The former junior-high teacher is Concordia College's associate athletic director, and her husband, Bryant, teaches junior high in the Dilworth-Glyndon-Felton district. From their research, they believe a delay will benefit their son academically, athletically and emotionally.
"We're just making the choice now not to send him in the fall," she said. "We feel it's the right choice for our kid."
Sarah Walberg of Leonard, N.D., has seen both sides of the decision and is happier with the results of delaying kindergarten.
Her oldest daughter is 14, and while she's done well in school and athletics, there were points where she's had a hard time emotionally, Walberg said.

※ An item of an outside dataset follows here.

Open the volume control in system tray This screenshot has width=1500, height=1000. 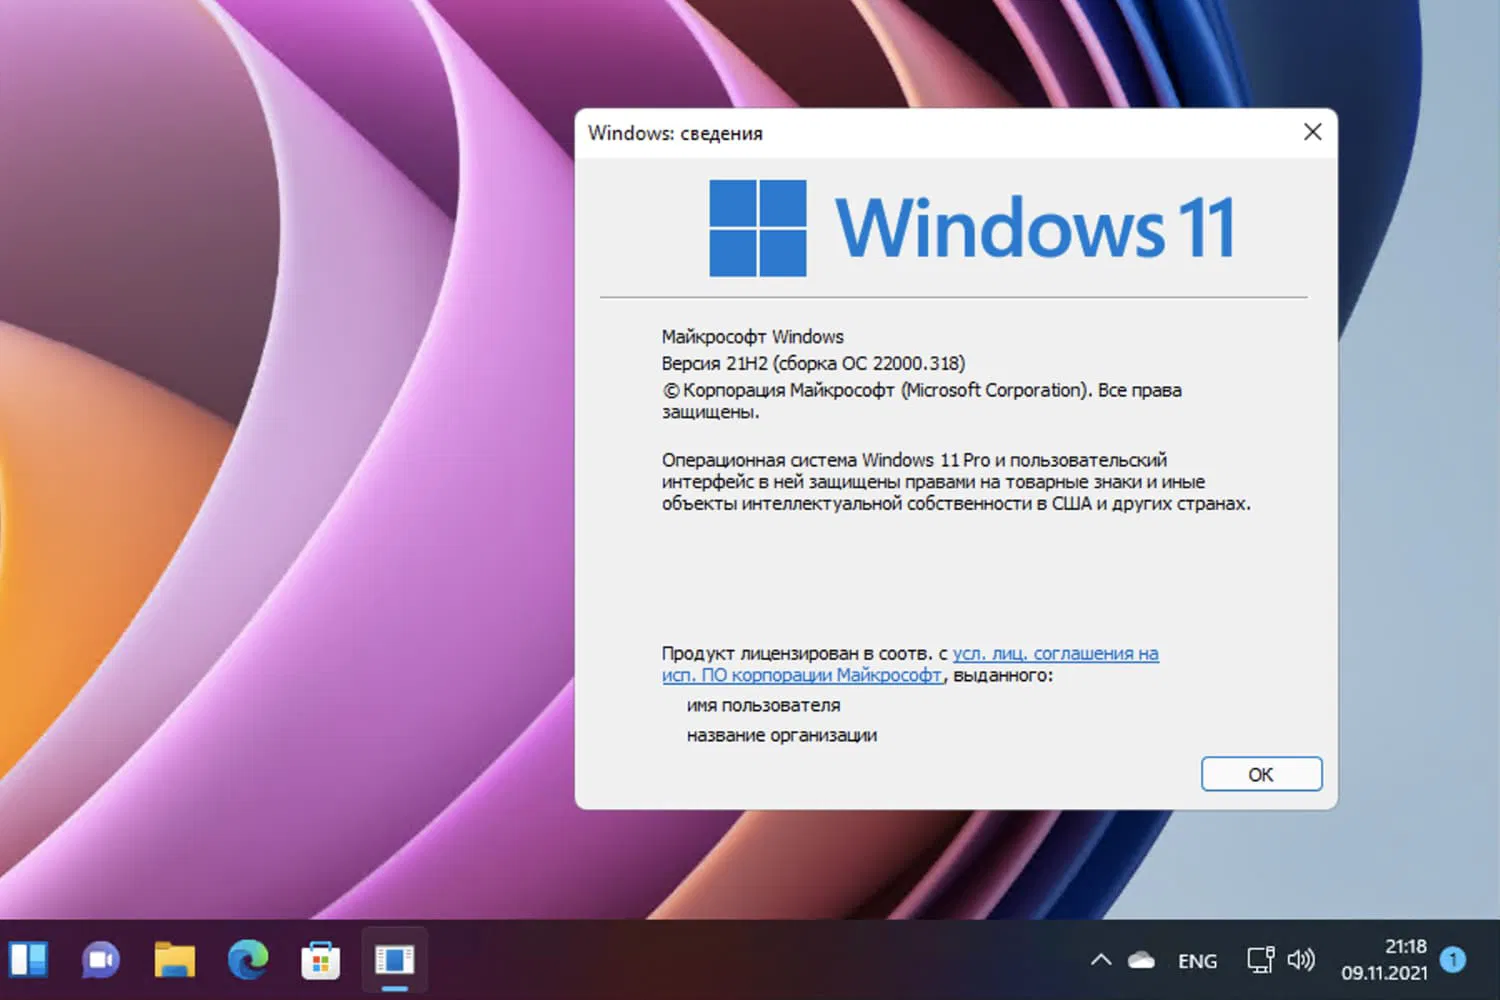point(1302,959)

Holding her 6-year-old daughter (soon to be 7) out of kindergarten an extra year is something, "I will never regret," she said.
She's leery of having her youngest daughter - who turns 5 in March - start kindergarten this fall, even though a fourth child is due in September and her life will be easier if all the older children are in school.
"I don't want to make that mistake again," she said. "I still think we're probably leaning towards keeping her at home."
Schmitz, the West Fargo kindergarten teacher, said kindergarten is a more intense academic experience than in the past.
"Basically, kindergarten is like the new first grade," she said. "The academic demands are very, very high. ... They're writing one-, two-, three-sentence stories. The books they're reading have multiple lines of text on the page. It's pretty demanding."
She said many parents think that because state law says a child can start school at age 5, they must. Not so, she tells them. They can wait. And it can make a long-term difference.
Schmitz said friends who teach at the middle-school level can see the difference nine or 10 months of development makes between the youngest and oldest students in their grades.
"A lot of parents say over the years that they wish they would have waited. I've never had a parent say they wish they'd sent them early," Schmitz said.